[Opening GIVEN TEXT section]

Generally browsing via VPN is not equal to more privacy. It just tells the websites you're where the server is instead of where you are, while the server might log your full browsing habits even though they promise not to. While legitimate interests, like, ripping you off because you live in a rich country or making sure you're not in a criminal country, makes browsing with VPN a bad experience.

Instead, you could fake your location at least in Firefox' about:config.

// fake geo location (HB Zürich here)
user_pref("geo.prompt.testing", true);
user_pref("geo.prompt.testing.allow", true);
user_pref("geo.provider.testing", true);
user_pref("geo.provider.network.url", "data:application/json,{"location": {"lat": 47.377, "lng": 8.540}, "accuracy": 2700.0}"");
[–] [email protected] 1 points 2 hours ago

These are small potatoes to the real problems.

I worked at Dollar Tree a year ago and got a letter saying my SSN and birthday was breached by Lockton. This is the second time this has happened and it’s ridiculous they’re still holding on to my data even though I never consented.

If simply functioning in society is going to require me to buy lifetime identity threat protection then I don’t know how privacy isn’t a luxury. Simple: don’t live.

[–] [email protected] 4 points 8 hours ago (2 children)

I don't do shit online. Don't shop. Set appointments. Don't Google. Don't do email. I am nearly a hermit though

[–] [email protected] 6 points 6 hours ago

Check out this guy online telling us online that he doesn't do anything online.

[–] [email protected] 4 points 8 hours ago

Must be nice to not do anything at all. Independently wealthy I guess. Since you are basically not functioning in this world. Never applied for a job I guess.

[–] [email protected] 5 points 9 hours ago

Everything starts as a luxury until the working class bands together and demands it. 40 hour workweeks, overtime, sick days. These are workplace examples, but the concept holds true everywhere. In a capitalist society things like privacy aren't considered until someone starts exploiting them for profit, at which point people start to get serious about protecting it. And this rule applies 5x in any tech realm, as governments are notoriously slow to build legal protections in new and fast moving sectors.

All that was to address your title, which is only tangentially connected to the rest of your post. Regarding the body, companies have absolutely started to equate VPN with bad actors. Still worth having. I just whitelist the services I have to.

[–] [email protected] 26 points 19 hours ago (1 children)

[Closing GIVEN TEXT section]
[Opening RAW DATA section]

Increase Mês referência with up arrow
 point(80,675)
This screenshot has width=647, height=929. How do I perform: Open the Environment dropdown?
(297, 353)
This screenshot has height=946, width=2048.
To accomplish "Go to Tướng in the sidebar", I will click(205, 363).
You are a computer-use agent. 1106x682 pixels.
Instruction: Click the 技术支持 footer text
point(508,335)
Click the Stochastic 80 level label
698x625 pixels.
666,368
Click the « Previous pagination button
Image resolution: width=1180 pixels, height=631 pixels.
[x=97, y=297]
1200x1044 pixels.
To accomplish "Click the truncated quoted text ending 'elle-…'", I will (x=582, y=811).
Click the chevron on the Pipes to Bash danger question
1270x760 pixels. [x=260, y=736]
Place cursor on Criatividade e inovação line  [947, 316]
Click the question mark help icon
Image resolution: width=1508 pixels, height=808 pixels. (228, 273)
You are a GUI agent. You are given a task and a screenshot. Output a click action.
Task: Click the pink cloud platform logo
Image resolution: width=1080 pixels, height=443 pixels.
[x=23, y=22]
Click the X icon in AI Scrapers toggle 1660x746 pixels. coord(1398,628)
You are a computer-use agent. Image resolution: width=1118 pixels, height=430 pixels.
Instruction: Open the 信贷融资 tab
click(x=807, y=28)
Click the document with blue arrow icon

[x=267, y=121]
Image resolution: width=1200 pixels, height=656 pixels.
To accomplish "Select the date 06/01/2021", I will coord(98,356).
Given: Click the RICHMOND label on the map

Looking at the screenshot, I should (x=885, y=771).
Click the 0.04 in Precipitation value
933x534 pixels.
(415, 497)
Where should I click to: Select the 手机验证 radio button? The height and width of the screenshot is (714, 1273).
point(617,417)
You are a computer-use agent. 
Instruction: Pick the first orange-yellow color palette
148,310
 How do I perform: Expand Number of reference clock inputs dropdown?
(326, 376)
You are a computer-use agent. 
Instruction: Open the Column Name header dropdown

[Closing RAW DATA section]

**EXERCISE DETAILS**
In the forum thread about online privacy, which place does the Firefox setting fake as the browser's location?

**EXPECTED ANSWER**
HB Zürich